Kelt Mitolojisi - Fiona Macdonald

Kelt Mitolojisi çok merak ettiğim bir konu. Akılçelen Kitaplar'dan 2014'te çıkan bu kitabı görünce hemen aldım. Kapağı da öyle güzel ki, resimde belli olmuyor ama başlığı ve resimdeki bazı ayrıntılar altın yaldızla süslenmiş. Kitabın içi de bir o kadar özenli, hikayelerin resimleri, ara sayfalar, sayfa numarası gibi yerler keltik sembollerle süslü. 144 sayfalık kitapta önce Keltlerden ve tarihten kısaca bahsediliyor. Buna göre Keltler güçlü olarak MÖ.800 ve MS.400 yılları arasında yaşamış bir halk, bu tarihten sonra güçlerini kaybederek asimile olmuşlar.
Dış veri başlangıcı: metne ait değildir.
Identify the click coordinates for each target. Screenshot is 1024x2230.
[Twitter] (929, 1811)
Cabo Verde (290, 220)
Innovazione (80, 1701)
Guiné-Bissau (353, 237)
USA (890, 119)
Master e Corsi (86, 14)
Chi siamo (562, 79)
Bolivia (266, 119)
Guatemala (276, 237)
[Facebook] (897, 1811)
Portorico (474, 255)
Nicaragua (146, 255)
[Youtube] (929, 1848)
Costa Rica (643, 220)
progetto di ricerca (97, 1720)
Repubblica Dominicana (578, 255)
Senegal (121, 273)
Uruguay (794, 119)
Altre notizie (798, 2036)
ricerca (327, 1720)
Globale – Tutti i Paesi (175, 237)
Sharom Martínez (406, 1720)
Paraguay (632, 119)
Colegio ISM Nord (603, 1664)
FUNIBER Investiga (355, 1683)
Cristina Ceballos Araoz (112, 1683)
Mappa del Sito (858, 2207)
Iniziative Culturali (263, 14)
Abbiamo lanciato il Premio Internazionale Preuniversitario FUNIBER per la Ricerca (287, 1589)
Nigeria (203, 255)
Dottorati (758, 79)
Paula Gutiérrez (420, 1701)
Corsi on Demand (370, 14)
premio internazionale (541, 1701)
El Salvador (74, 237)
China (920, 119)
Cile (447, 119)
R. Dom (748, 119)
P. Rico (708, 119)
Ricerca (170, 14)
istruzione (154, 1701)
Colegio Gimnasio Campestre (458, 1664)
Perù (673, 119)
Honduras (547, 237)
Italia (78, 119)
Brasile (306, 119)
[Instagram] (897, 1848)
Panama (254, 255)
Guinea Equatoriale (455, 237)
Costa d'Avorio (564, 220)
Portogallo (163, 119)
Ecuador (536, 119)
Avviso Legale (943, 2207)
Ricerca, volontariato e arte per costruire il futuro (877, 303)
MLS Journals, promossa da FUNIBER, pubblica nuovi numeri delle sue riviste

Daha çok İskoçya, İrlanda, Galler ve Bretonya denilen bölgelerde yaşamışlar. Kitap Keltlerle ilgili en çok bilinen mitolojik hikayeleri bir araya getirmiş. Ancak belki de çoğu mitolojide olduğu gibi hikayeler -üzgünüm ama- saçma ve karışık. Çoğu kahramanlık temalı öyküler. Sonuç olarak kitap çok kaliteli ancak içerik beni tatmin etmedi:) Keyifli okumalar. Bu arada Kelt Mitolojisi ile ilgili şu sayfaya denk geldim, belki ilginizi çeker;

http://www.mitolojiler.com/kelt-mitolojisi.htm

18 Mart 2015 Çarşamba

İntihar Dükkanı - Jean Teulé

Kitap zevkine çok güvendiğim ve sayesinde pek çok güzel kitap keşfettiğim sevgili arkadaşım Biblio'dan yine çok güzel bir kitap tavsiyesi aldım, Jean Teulé'den İntihar Dükkanı. Sel Yayınları'ndan 2011 yılında çıkan kitap 141 sayfa.
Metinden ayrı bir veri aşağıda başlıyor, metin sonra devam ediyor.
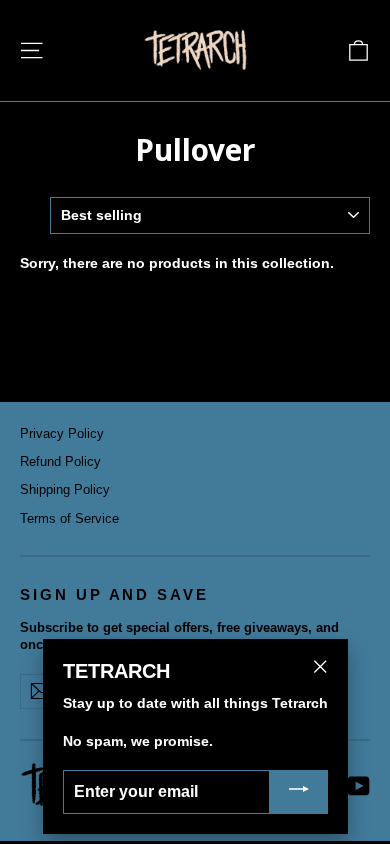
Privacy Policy (62, 433)
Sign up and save (114, 595)
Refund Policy (60, 461)
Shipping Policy (65, 489)
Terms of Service (69, 518)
Kısaca yazarı da tanırsak 1953 doğumlu, hem yazar hem de karikatürist. 13 kitap yazmış. Bu kitabı 2012 yılında da animasyon olarak beyaz perdeye uyarlanmış. Çizimleri çok hoş olsa da imdb puanı 6,1'de kalmış.
Kitap itiraf edecek olursam, bana önce pek sevimli gelmedi. Distopik bir gelecekte Mishima ve Lucrece Tuvache intihar etmek isteyen insanlara gerekli malzemeler satılan bir dükkan işletmektedirler. Dünyanın iyice kötüye gittiği bu dönemde herkes bunalımdadır ve intihar gerçekten çok yaygındır. Tuvache'lerin oğulları Vincent ve kızları Marilyn de anne babaları gibi depresiflerdir ancak en küçük oğul Alan küçüklüğünden beri çok pozitif ve neşeli bir çocuktur, bu da Tuvache'leri rahatsız etmektedir, bir kere yaptıkları işle bağdaşmamaktadır bu durum. Ancak birlikte olabilmek için bir tarafın diğerini etkilemesi ve kendi yoluna çekmesi gerekecek, peki hangi taraf olacak bu?

Gerçekten çok şirin, küçük ayrıntılarla aslında görselliği yüksek bir kitaptı. Örneğin bilgisayarın mucidi kabul edilen Alan Turing'in içine siyanür enjekte ettiği elmanın önce yağlı boya tablosunu yapıp sonra elmayı yiyerek intihar ettiğini öğrendim, Apple'ın logosu da buradan geliyormuş. Alan Turing'în hayatını anlatan The Imitation Game'i izledikten hemen sonra okuduğum bu ayrıntı etkileyiciydi.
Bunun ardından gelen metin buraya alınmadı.